Medieninsider bekamen an diesem Wochenende eine der wichtigsten Mediennachrichten des Jahres mit großem Abstand zuerst zu lesen. Der Vorstand wird umfassend umgebaut. Stephanie Caspar wird ausscheiden, und ganz im Zeichen der Diversität rücken gleich zwei Frauen ins Top-Management nach.
► Von extern stößt im Mai Ulrike Handel, zuletzt CEO der Werbeagentur Dentsu, zur Führungsriege dazu.
► Intern befördert Axel Springer zum Juli Niddal Salah-Eldin, die erst im vergangenen Jahr die Leitung der FreeTech Academy übernommen hat.
Unternehmenskultur, Internationalisierung, Talentförderung – und die Sache mit den „Häuptlingen“ und „Indianern“
Während Handel das National-Media-Ressort (Bild, Welt) von Jan Bayer (geht in die USA) übernimmt, wird für Salah-Eldin ein neuer Posten geschaffen: Mit Talent & Culture sollen zwei wichtige Zukunftsthemen direkt von oben gesteuert werden.
Auf die neue Frau im Vorstand kommen mindestens fünf große wie zugleich notwendige Aufgaben zu:
► Vor allem das vergangene Jahr bei Bild hat gezeigt: Außendarstellung und Innenleben bei Axel Springer stehen nicht in Einklang miteinander. Besonders in den Redaktionen herrschen noch andere Umgangsformen und Ansichten als auf Konzernebene. Doch auch insgesamt gilt: Während sich die einen Progressivität wünschen, schieben andere Panik, von der ‘Wokeness’ übermannt zu werden.
► Hinzu kommt: Durch die Internationalisierung des Konzerns prallen weitere Kulturen aufeinander. Nirgends wurde das deutlicher als in der Debatte über die Essentials mit ihrem klaren Israel-Bekenntnis. Besonders in den ausländischen und nicht-publizistischen Sparten kommen politische Richtlinien nicht so gut an.
► Auch die Ausbildung bei Springer steckt in ihrer bislang größten Transformation. Journalismus und Tech sollen zusammenfinden. Erst im September hat Salah-Eldin Springers Kaderschmiede übernommen. Nun dürften Aufgaben noch einmal umverteilt werden. Die Organisation der Ausbildung darf nicht in Selbstorganisation enden.

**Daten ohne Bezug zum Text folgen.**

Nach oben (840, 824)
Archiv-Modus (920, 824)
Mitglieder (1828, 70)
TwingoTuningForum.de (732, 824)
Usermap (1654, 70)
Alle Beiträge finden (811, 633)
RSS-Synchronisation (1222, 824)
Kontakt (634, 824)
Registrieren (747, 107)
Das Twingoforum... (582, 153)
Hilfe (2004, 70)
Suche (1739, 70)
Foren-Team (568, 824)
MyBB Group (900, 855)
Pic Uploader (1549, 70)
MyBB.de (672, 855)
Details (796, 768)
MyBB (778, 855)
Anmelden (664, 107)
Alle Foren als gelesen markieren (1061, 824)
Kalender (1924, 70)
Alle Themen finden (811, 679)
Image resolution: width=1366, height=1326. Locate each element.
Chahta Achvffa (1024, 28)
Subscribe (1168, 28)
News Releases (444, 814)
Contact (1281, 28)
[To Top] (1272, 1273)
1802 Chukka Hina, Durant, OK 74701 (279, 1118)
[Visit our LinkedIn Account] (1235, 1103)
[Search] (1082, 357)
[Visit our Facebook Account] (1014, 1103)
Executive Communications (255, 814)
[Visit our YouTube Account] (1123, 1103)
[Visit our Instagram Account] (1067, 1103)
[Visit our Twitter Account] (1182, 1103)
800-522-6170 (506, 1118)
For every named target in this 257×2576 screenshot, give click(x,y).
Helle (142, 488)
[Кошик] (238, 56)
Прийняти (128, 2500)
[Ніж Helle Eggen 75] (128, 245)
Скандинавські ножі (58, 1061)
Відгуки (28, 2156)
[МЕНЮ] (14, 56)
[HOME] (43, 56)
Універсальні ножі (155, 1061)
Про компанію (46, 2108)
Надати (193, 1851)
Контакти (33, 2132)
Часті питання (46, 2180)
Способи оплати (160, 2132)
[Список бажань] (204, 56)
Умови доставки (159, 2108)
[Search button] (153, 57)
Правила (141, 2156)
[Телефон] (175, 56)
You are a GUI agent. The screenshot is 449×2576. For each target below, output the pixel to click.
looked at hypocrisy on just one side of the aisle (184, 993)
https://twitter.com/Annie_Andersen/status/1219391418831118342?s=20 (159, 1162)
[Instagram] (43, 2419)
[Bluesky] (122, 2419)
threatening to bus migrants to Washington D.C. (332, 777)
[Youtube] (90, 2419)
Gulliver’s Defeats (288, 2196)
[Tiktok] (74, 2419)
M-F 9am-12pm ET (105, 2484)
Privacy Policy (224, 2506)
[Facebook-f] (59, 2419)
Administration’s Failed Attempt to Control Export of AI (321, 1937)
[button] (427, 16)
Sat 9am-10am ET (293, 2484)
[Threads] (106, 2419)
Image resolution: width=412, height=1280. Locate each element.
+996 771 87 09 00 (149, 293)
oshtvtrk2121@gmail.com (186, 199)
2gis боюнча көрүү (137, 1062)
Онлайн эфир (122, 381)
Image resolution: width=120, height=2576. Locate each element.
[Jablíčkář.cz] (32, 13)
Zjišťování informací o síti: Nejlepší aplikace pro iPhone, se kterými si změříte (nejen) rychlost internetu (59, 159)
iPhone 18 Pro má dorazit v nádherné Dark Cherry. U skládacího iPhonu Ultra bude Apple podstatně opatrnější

► Ebenfalls eine Herausforderung: Classifieds- und Mediengeschäft verdienen Geld, während Ausbildung und Unternehmenskultur nicht unbedingt direkte Umsätze erzielen. In einem Unternehmen, das den Kulturwandel noch nicht gelernt und nach Rendite gierende Investoren hat, ist der Faktor nicht zu unterschätzen.
► In den USA wird investiert, in Deutschland wird kaum noch Geld locker gemacht, wenn nicht an anderen Stellen gespart wird. Hier die Stimmung zu wahren, fällt auch unter das Stichwort Unternehmenskultur. Zudem widerspricht die Erweiterung des Vorstands einem zentralen Satz von CEO Mathias Döpfner nach Bekanntwerden neuer Sparrunden 2019:
„Wir werden eher bei den Häuptlingen als bei den Indianern sparen.“
Salah-Eldin ist 36 Jahre alt, vor nicht allzu langer Zeit Mutter geworden, die erste schwarze Frau im Vorstand eines deutschen Medienkonzerns. Sie steht für Verjüngung, Vereinbarkeit von Familie und Beruf, übers Geschlecht hinausgehende Diversität. Kurzum: für Themen, bei denen (nicht nur) Springer großen Nachholbedarf hat.
Ihre größte Herausforderung wird sein, gegen Vorbehalte anzutreten – auch gegenüber ihrer eigenen Person. Unter Insidern und Konzernkennern hat die Personalie durchaus polarisiert. Das dürfte auch daran liegen: Salah-Eldin ist auf ihrem Weg in den Vorstand in den Express-Lift gestiegen, während andere auf den Paternoster gesetzt haben.
Für so manchen Geschmack hat sich die Managerin, die ihre Springer-Karriere 2014 als Social-Media-Managerin bei Welt begann und zügig strategische Rollen übernahm, für einen Vorstandsposten noch nicht verdient genug gemacht. Jenen, die sie überholt hat, wird die Managerin unter Beweis stellen müssen, keine politische Berufung gewesen zu sein. Man kann davon ausgehen, dass Salah-Eldin dafür bereits einen Plan hat. Und falls nicht, dass sie zügig einen haben wird. Denn nur so kommt man oben auch tatsächlich an.